For each species, the relative replication timing was determined by sort-seq analysis (Müller et al., 2014). In each species, the replication timing profile (Fig. 1) broadly resembled those from S. cerevisiae, with clearly defined peaks denoting replication origin locations and clusters of early- or late-activating origins distributed along each chromosome. Centromeres were among the earliest replicated regions of every chromosome in each species, whereas telomeres tended to be late replicating; this is consistent with expectations from S. cerevisiae (McCarroll and Fangman, 1988) and other species. In addition, our replication profiles were in close agreement with those independently determined for L. kluyveri and Candida glabrata (Agier et al., 2013; Descorps-Declère et al., 2015). Finally, peaks in our replication profiles colocalized with the limited number of previously reported sites that support plasmid replication (Fig. 1). Therefore, these comparisons offered strong validation of our data. Together with the use of a common experimental approach, our data provided the basis for a comparative analysis of replication timing in diverse species.
Identification of genomic features with evolutionarily conserved replication timing
To compare the replication time of genetic elements, we assigned their homologs and ohnologs based on previously determined common ancestry (Gordon et al., 2009). Then, the relative replication time of every element from each species was assigned from our genome-wide data. For subsequent analyses, we retained only those elements, including genes and centromeres, for which six or more replication timing values were available. These excluded genetic elements that were annotated in only a minority of species. In total, we considered 4,616 ancestral elements that represented 5,220 S. cerevisiae genes/centromeres and included 76% of S. cerevisiae protein-encoding genes. The majority of ancestral elements had a single value from each of the seven species (Fig. S1 B). For each element, the available replication timing values were used to calculate the cross-species mean replication time and SD. A low SD represents low variation in the replication time between the species and therefore serves as a proxy for conservation of replication time. We compared the observed level of evolutionary conservation in replication time with a random model (Fig. 2 A). In both the observed and model data, there was a bias toward lower SDs for late-replicating elements. This is likely to be a consequence of there being more late- than early-replicating loci in the data from each species. We selected a threshold that excluded >99% of the model data (Fig. 2 A, green line); at that threshold, 185 ancestral elements were retained (Fig. 2 B and Table S2). By comparison, 3,000 iterations of the model had a mean of 19.6 and a maximum of 34 elements below the threshold (Fig. S1 C). This finding is consistent with an evolutionary selective pressure to maintain replication time for a subset of genetic elements. Because of the inclusion of ohnologs from the WGD event, these 185 ancestral elements correspond to 221 S. cerevisiae elements (182 protein-encoding genes, 25 tRNA genes, and 14 centromeres; Table S3 A).

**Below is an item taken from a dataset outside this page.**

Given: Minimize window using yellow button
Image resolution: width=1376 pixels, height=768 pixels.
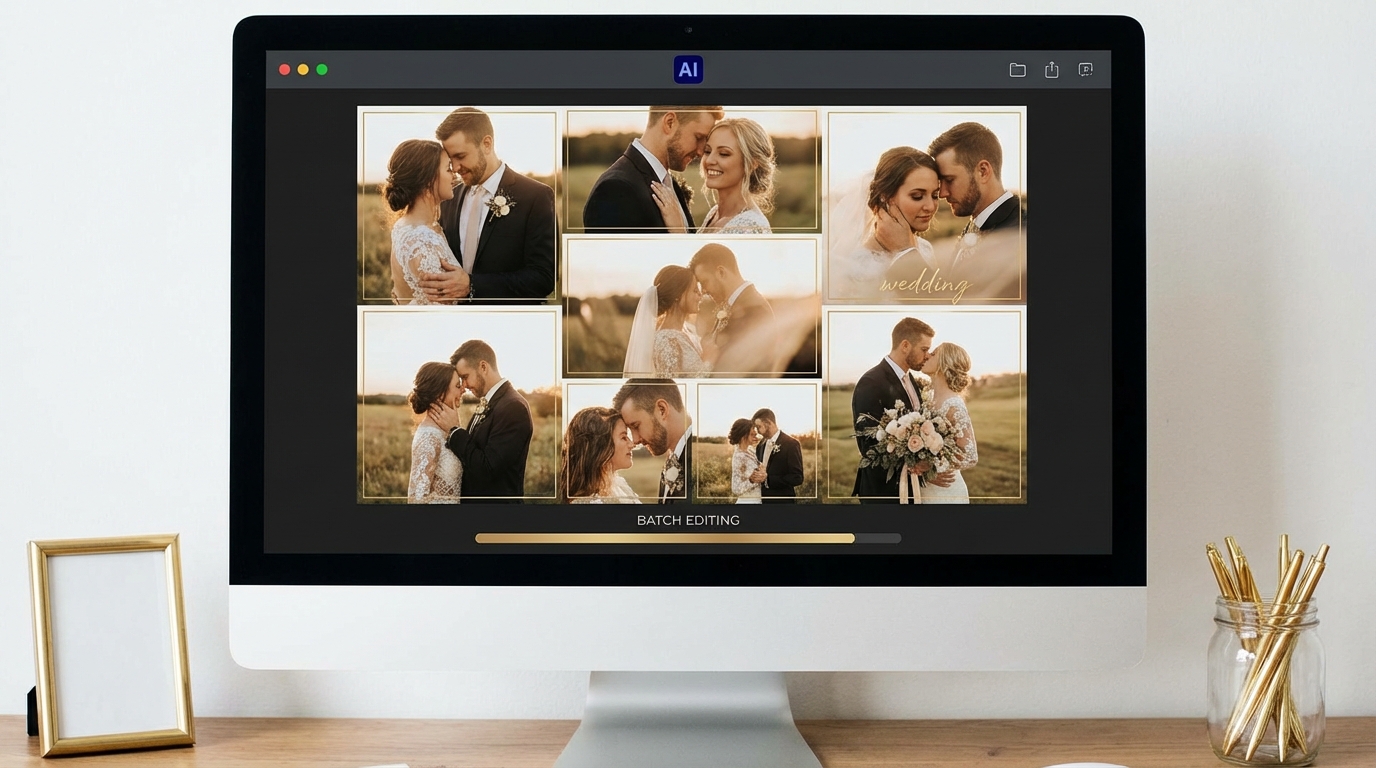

We sought to confirm that the species we analyzed had sufficient breakdown in genetic linkage to independently test the conservation of replication time of genetic elements. First, for the 221 S. cerevisiae elements with a conserved replication time, we found that neighboring elements displayed low conservation in replication time, comparable to that seen for all elements (Fig. S1 D). Second, we found that these 221 elements were present within 142 genomic clusters, the majority of which (100) contained a single gene (Fig. S1 E). In the remaining 42 clusters, we anticipated at least one element per cluster to be under selective pressure to retain its replication time. Indeed, there are clear examples of clusters with more than one element likely to be under such selective pressure (for example, CEN2 adjacent to HTA2 and HTB2). Therefore, the majority of the 221 S. cerevisiae elements are likely to have been subject to an evolutionary selective pressure to conserve the replication time, consistent with many independent physiological requirements for regulated replication timing.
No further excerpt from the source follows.